Halloween is thirteen days away. A quick scan of your local Walmart or Target will tell you it’s one of the big commercial events of the year. Skeletons, spiders, zombies, vampires, mummies, cobwebs, and coffins decorate shopping mall walls, storefront displays, and pretty much any place with heavy foot traffic. For children, it’s become a day of costumes and trick-or-treating. For adults, it’s become a day of costumes and heavy drinking. The origins of Halloween, however, are a far cry from what we know today.

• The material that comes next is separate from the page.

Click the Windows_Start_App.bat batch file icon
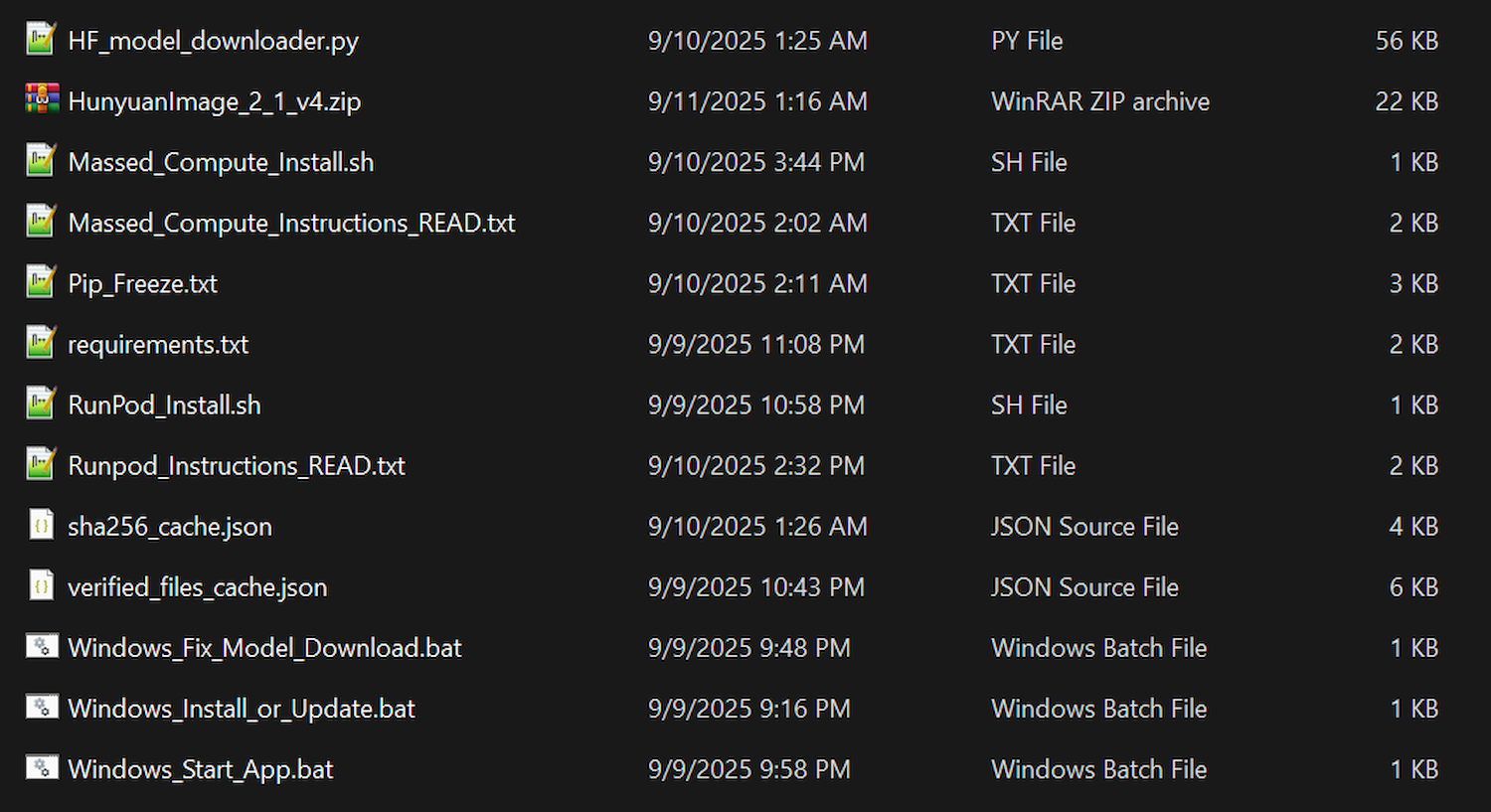The width and height of the screenshot is (1491, 812). [x=41, y=768]
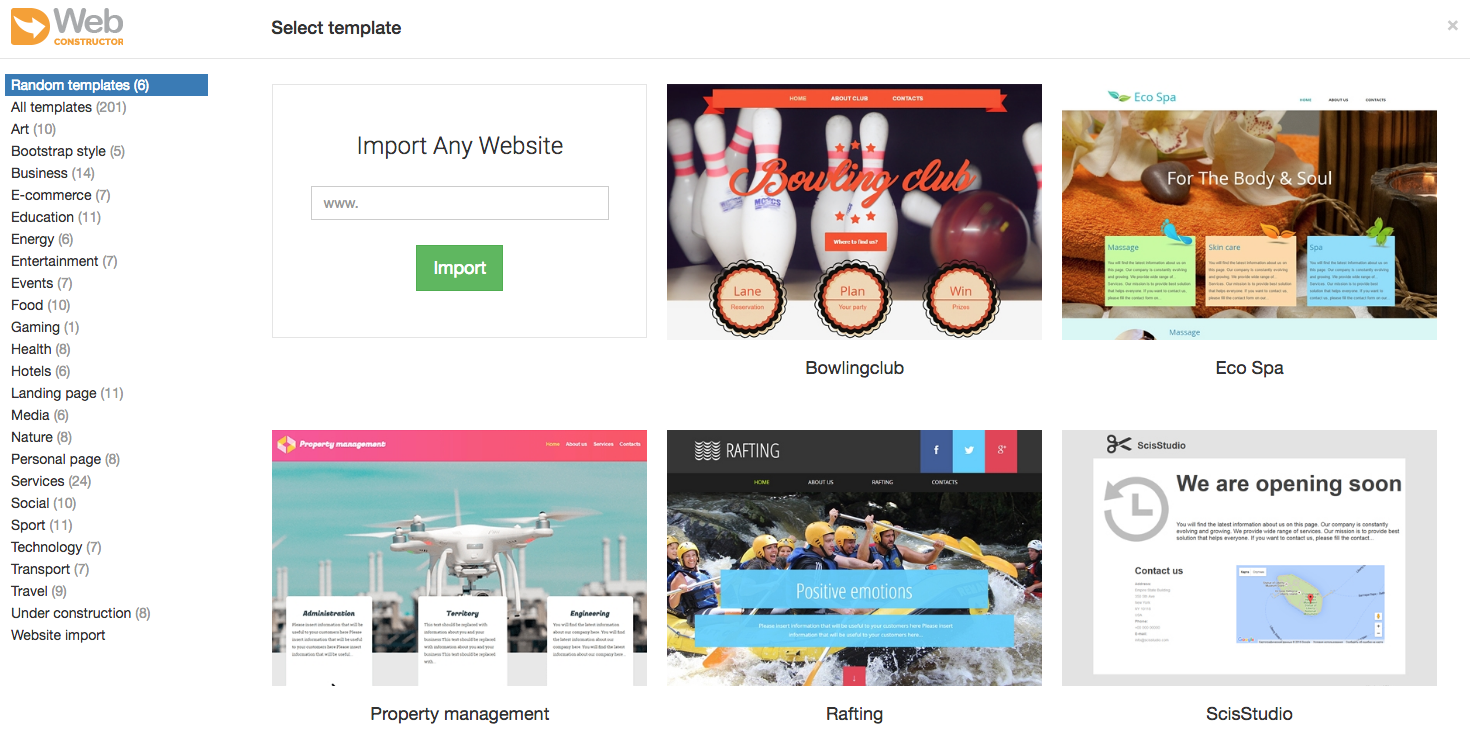Choose the Property management template thumbnail
The width and height of the screenshot is (1470, 742).
click(459, 558)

In terms of the traditions that eventually morphed into Halloween, the timing of the holiday is a big tell. It takes place in the fall, the season when agrarian societies around the world take out their sickles and scythes and harvest the crops they’ve spent the spring and summer nurturing. According to one theory, Halloween’s earliest iteration was a Celtic harvest festival called Samhain. The day symbolized the transition point between the light of summer and the dark of winter, life and death.
The autumn harvest was always an urgent affair and communities would have an all-hands-on-deck approach with everyone sharing responsibilities on each other’s farms. The later in the season the harvest took place, the more danger the dropping temperatures became. Cold weather can ruin crops en masse. At its essence, the plant’s delicate biology dictated the existence of harvest festivals.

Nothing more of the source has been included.